__ACTION ITEM__
Copy the data. Keep every character as given.

(Source records)

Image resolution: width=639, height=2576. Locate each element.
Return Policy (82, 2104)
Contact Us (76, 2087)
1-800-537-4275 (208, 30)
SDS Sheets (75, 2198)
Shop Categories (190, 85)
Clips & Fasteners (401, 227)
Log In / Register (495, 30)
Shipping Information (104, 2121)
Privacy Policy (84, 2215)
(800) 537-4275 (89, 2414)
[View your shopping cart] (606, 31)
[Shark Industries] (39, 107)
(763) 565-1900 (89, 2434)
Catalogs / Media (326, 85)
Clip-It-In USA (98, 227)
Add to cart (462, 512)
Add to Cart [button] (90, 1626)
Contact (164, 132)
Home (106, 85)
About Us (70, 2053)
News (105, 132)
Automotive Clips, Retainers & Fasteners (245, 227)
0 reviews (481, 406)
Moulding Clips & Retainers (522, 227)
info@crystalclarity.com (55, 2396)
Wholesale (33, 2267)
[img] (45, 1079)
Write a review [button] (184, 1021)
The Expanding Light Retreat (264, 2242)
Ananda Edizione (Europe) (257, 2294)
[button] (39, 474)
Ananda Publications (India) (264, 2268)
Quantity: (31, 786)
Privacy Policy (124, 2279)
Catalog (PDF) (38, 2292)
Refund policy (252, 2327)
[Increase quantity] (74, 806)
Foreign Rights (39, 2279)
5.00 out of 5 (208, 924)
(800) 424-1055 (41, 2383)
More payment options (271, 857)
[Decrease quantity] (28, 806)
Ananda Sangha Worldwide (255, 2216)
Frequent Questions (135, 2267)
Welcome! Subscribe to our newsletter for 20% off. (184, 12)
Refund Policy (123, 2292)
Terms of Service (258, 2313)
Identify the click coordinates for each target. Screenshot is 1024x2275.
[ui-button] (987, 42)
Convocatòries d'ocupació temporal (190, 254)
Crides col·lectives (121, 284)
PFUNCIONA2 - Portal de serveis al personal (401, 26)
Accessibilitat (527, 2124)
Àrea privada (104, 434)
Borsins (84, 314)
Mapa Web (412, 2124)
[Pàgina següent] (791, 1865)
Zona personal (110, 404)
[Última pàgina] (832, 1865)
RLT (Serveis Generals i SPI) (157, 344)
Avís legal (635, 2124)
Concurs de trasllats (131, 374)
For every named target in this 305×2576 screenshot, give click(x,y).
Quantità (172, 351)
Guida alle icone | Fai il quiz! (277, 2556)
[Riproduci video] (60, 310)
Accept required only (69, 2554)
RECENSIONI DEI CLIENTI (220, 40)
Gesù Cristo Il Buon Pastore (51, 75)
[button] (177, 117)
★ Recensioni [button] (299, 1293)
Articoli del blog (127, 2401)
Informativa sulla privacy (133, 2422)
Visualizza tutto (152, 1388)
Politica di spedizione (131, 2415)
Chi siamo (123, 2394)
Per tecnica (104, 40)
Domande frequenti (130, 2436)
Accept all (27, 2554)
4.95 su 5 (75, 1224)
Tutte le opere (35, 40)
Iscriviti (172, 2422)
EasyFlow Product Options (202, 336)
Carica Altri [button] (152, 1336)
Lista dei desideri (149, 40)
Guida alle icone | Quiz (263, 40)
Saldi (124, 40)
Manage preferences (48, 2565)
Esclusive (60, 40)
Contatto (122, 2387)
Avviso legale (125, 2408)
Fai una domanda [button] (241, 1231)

__YOUR RESPONSE__
Image resolution: width=639, height=2576. Locate each element.
Return Policy (82, 2104)
Contact Us (76, 2087)
1-800-537-4275 (208, 30)
SDS Sheets (75, 2198)
Shop Categories (190, 85)
Clips & Fasteners (401, 227)
Log In / Register (495, 30)
Shipping Information (104, 2121)
Privacy Policy (84, 2215)
(800) 537-4275 (89, 2414)
[View your shopping cart] (606, 31)
[Shark Industries] (39, 107)
(763) 565-1900 (89, 2434)
Catalogs / Media (326, 85)
Clip-It-In USA (98, 227)
Add to cart (462, 512)
Add to Cart [button] (90, 1626)
Contact (164, 132)
Home (106, 85)
About Us (70, 2053)
News (105, 132)
Automotive Clips, Retainers & Fasteners (245, 227)
0 reviews (481, 406)
Moulding Clips & Retainers (522, 227)
info@crystalclarity.com (55, 2396)
Wholesale (33, 2267)
[img] (45, 1079)
Write a review [button] (184, 1021)
The Expanding Light Retreat (264, 2242)
Ananda Edizione (Europe) (257, 2294)
[button] (39, 474)
Ananda Publications (India) (264, 2268)
Quantity: (31, 786)
Privacy Policy (124, 2279)
Catalog (PDF) (38, 2292)
Refund policy (252, 2327)
[Increase quantity] (74, 806)
Foreign Rights (39, 2279)
5.00 out of 5 (208, 924)
(800) 424-1055 (41, 2383)
More payment options (271, 857)
[Decrease quantity] (28, 806)
Ananda Sangha Worldwide (255, 2216)
Frequent Questions (135, 2267)
Welcome! Subscribe to our newsletter for 20% off. (184, 12)
Refund Policy (123, 2292)
Terms of Service (258, 2313)
Identify the click coordinates for each target. Screenshot is 1024x2275.
[ui-button] (987, 42)
Convocatòries d'ocupació temporal (190, 254)
Crides col·lectives (121, 284)
PFUNCIONA2 - Portal de serveis al personal (401, 26)
Accessibilitat (527, 2124)
Àrea privada (104, 434)
Borsins (84, 314)
Mapa Web (412, 2124)
[Pàgina següent] (791, 1865)
Zona personal (110, 404)
[Última pàgina] (832, 1865)
RLT (Serveis Generals i SPI) (157, 344)
Avís legal (635, 2124)
Concurs de trasllats (131, 374)
For every named target in this 305×2576 screenshot, give click(x,y).
Quantità (172, 351)
Guida alle icone | Fai il quiz! (277, 2556)
[Riproduci video] (60, 310)
Accept required only (69, 2554)
RECENSIONI DEI CLIENTI (220, 40)
Gesù Cristo Il Buon Pastore (51, 75)
[button] (177, 117)
★ Recensioni [button] (299, 1293)
Articoli del blog (127, 2401)
Informativa sulla privacy (133, 2422)
Visualizza tutto (152, 1388)
Politica di spedizione (131, 2415)
Chi siamo (123, 2394)
Per tecnica (104, 40)
Domande frequenti (130, 2436)
Accept all (27, 2554)
4.95 su 5 (75, 1224)
Tutte le opere (35, 40)
Iscriviti (172, 2422)
EasyFlow Product Options (202, 336)
Carica Altri [button] (152, 1336)
Lista dei desideri (149, 40)
Guida alle icone | Quiz (263, 40)
Saldi (124, 40)
Manage preferences (48, 2565)
Esclusive (60, 40)
Contatto (122, 2387)
Avviso legale (125, 2408)
Fai una domanda [button] (241, 1231)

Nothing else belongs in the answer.